SURPRISE, Ariz. -- Yu Darvish threw 21 pitches in the bottom of the third inning in Friday's intrasquad game. He faced four batters -- Ian Kinsler, Elvis Andrus, Josh Hamilton and Adrian Beltre -- in windy conditions in Surprise. Here are some thoughts:
* Darvish fell behind three of the four batters he faced (the first three, in fact) before attacking the zone with Beltre and retiring him quickly on three pitches with a ground ball to second. The hitters, pitching coach, manager and Rangers officials and scouts were happy with the outing but noted that Darvish didn't have his best command.
“I don’t think we saw the best of him,” pitching coach Mike Maddux said. “He faced four guys and we were behind in the count to three of them. That’s something we’ve got to work on. But he came back and faced one of the best hitters in the world in Adrian Beltre and went on the attack with him and got a quick out. The velocity was good. He didn’t throw strikes with all his pitches, but overall stuff is there. I think he’ll be fine.”
* Speaking of velocity, Darvish's hardest fastball hit 96 mph. He threw a 66 mph curve ball to Elvis Andrus, something catcher Dusty Brown described as "a video-game pitch." He mixed in two-seamers with good movement too.
* He threw a nice 3-2 slider to Kinsler, shaking off his catcher, who wanted him to throw a two-seamer. Darvish had fallen behind 3-0 in the at-bat but battled back. Kinsler was in front of the pitch and hit a fly ball to shallow left.
“That’s pretty good for the first day to have confidence in your off-speed stuff to throw it on a full count,” Kinsler said.
* Darvish overall said he wasn't nervous, but was not "satisfied" with his mechanics. Asked if his fastball was ready for the regular season, Darvish shook his head.
“Not close at all,” he said through interpreter Joe Furukawa. “At this time every year my fastball quality and the feel is not good. I still have a month to go, but my fastball life and the quality is not even close to game form yet.”

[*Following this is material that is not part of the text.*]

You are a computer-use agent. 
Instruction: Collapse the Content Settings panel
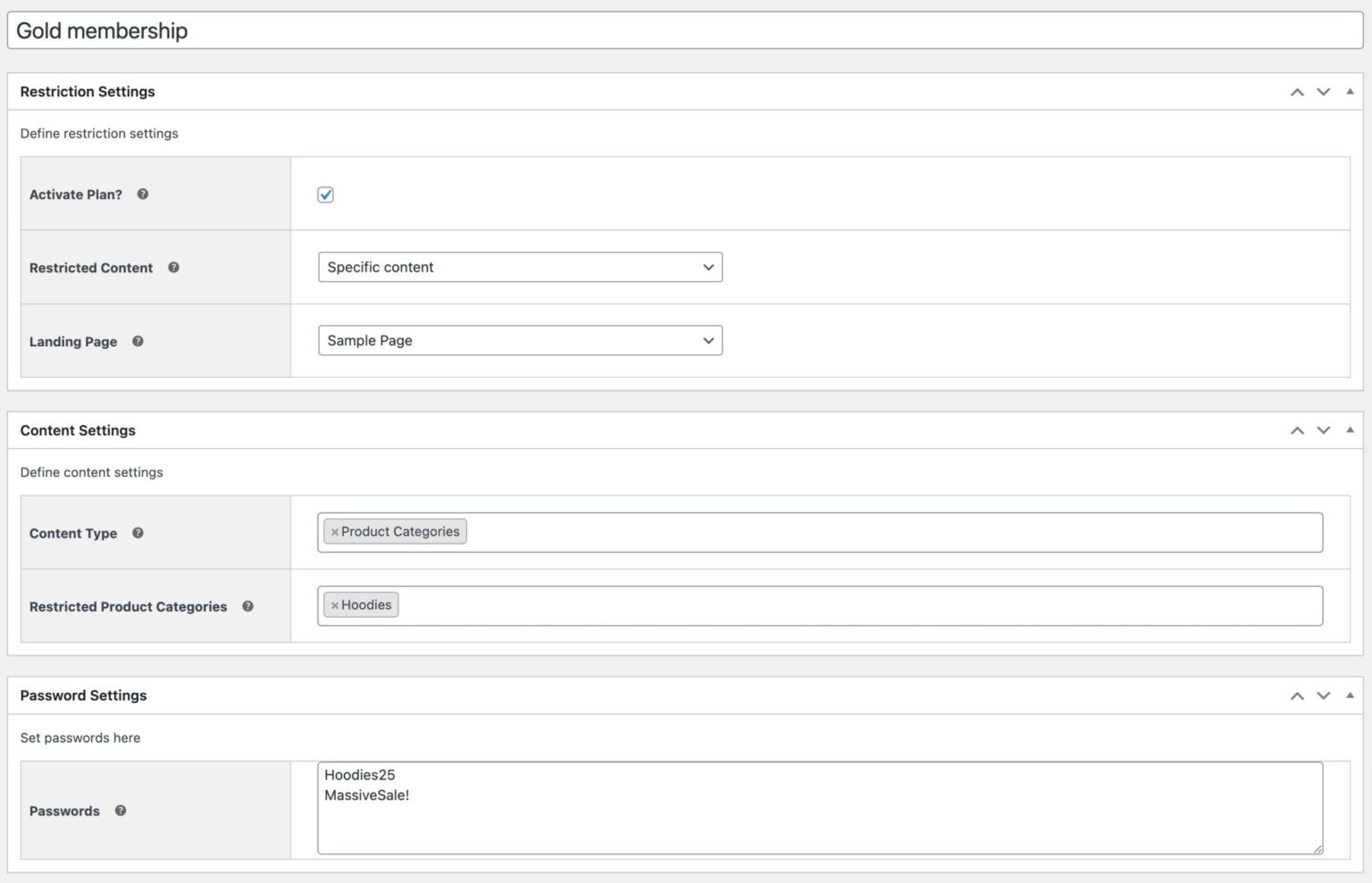click(1349, 429)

* All of the hitters were impressed. Hamilton, who drew a walk, liked Darvish's movement and confidence. Andrus loved the life on his fastball. And Kinsler added that Darvish showed athleticism during the bunt drill at the end of his session.
"We finish every inning and he was very athletic in finding the ball and getting it to third base," Kinsler said. "It was very good feet work. If you can get that lead out as a starting pitcher, it definitely helps you."
* Some of the scouts I talked to said Darvish's movement is impressive, especially considering that in the dry Arizona air sometimes pitches don't move as much as they would in other places. It was clear Darvish didn't want to get behind in the count on Beltre and went into attack mode. It worked as he got ahead and then got Beltre to ground out.
* He can hit the two-seamer on both parts of the plate and isn't afraid to throw it to left-handed and right-handed hitters. Brown said that what's difficult for hitters on the slow curve is that it comes out of Darvish's hands just like the other pitches.
"He throws it with the same arm speed and it takes a while to get to the plate," Brown said.
The catcher said it was fun to be behind the plate for Darvish.